Published December 10, 2018
I have frequently discussed the danger of policy mistakes in this column. This year has seen a plethora of policy mistakes, and they are now coming home to roost. In spite of a strong economy, with growing GDP, full employment and record consumer confidence, the U.S. equity market suffered big losses in October. Since the market normally looks ahead six to nine months, what did it see?
Not to be outdone, U.S credit markets have suffered their worst year since 2008, as investors shed corporate debt. What brought us to this point? Can the mistakes be rectified?
The first policy mistake was by the Federal Reserve. After record low interest rates for a very long time, the Federal Reserve has been on a rate hike trajectory. Ever cautious, Janet Yellen was on a very slow, deliberate, rate-rising schedule. The market did not question the need to raise rates. However, President Trump decided to replace Yellen, reportedly because she was too short at five feet, two inches.

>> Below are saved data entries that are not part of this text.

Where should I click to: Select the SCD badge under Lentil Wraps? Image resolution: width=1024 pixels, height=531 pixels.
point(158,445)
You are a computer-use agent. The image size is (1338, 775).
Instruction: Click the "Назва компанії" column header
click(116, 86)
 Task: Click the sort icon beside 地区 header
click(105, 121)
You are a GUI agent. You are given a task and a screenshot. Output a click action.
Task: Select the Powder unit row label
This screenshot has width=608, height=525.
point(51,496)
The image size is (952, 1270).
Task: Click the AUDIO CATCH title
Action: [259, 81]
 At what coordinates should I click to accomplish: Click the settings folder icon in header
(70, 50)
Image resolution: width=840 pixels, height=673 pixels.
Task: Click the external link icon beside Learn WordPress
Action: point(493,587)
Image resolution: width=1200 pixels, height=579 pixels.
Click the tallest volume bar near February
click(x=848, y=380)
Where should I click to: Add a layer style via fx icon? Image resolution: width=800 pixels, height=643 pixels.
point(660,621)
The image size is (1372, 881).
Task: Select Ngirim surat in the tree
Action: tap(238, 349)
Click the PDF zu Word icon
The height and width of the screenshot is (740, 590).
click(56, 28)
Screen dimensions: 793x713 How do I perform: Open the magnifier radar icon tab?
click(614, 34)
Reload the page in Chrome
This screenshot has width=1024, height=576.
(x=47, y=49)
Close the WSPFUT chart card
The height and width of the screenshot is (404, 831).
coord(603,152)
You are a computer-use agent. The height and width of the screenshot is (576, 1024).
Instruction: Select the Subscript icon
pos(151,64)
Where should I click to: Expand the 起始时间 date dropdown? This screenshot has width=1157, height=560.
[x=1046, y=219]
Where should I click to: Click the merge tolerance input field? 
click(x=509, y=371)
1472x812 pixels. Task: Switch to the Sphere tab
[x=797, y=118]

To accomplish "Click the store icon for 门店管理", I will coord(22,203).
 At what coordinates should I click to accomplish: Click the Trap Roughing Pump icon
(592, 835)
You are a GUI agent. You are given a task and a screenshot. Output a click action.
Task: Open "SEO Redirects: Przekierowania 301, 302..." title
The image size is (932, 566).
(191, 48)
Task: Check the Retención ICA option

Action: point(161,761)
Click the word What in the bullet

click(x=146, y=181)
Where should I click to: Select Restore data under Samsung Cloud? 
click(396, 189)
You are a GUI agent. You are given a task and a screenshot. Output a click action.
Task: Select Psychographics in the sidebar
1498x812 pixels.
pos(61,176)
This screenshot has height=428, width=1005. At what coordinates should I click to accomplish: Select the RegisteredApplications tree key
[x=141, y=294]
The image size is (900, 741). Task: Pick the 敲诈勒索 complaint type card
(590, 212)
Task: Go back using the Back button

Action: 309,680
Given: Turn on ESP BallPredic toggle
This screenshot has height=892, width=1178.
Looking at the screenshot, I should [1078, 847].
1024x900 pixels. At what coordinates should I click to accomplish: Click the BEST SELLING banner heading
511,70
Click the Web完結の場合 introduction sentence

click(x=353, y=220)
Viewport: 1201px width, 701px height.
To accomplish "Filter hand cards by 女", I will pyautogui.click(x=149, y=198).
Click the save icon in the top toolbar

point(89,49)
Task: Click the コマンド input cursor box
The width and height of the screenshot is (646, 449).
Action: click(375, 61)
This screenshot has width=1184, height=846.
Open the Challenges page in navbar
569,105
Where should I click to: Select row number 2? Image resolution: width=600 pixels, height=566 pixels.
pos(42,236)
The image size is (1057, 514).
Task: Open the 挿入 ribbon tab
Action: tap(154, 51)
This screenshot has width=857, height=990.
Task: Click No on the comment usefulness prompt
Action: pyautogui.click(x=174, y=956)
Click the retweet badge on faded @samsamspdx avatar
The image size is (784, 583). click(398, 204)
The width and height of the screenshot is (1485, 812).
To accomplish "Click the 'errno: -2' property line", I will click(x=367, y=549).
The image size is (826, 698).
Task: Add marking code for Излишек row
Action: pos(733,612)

The president handpicked Jerome Powell as his chairman. Powell had a different idea on rate increases; he wanted more and faster increases. The market absorbed this news at first, but when Powell announced in September that rates were not near normal – i.e., not high enough, the market broke. The S&P dropped 6.8 percent for the month. Trump, who has extremely high disapproval ratings, has been able to count on a strong economy to buoy his presidency. Now, with the economy threatened, the president eviscerated his own appointee.
The Federal Reserve has been considered independent since its inception over 100 years ago. Whether Powell listened to his president or to the […]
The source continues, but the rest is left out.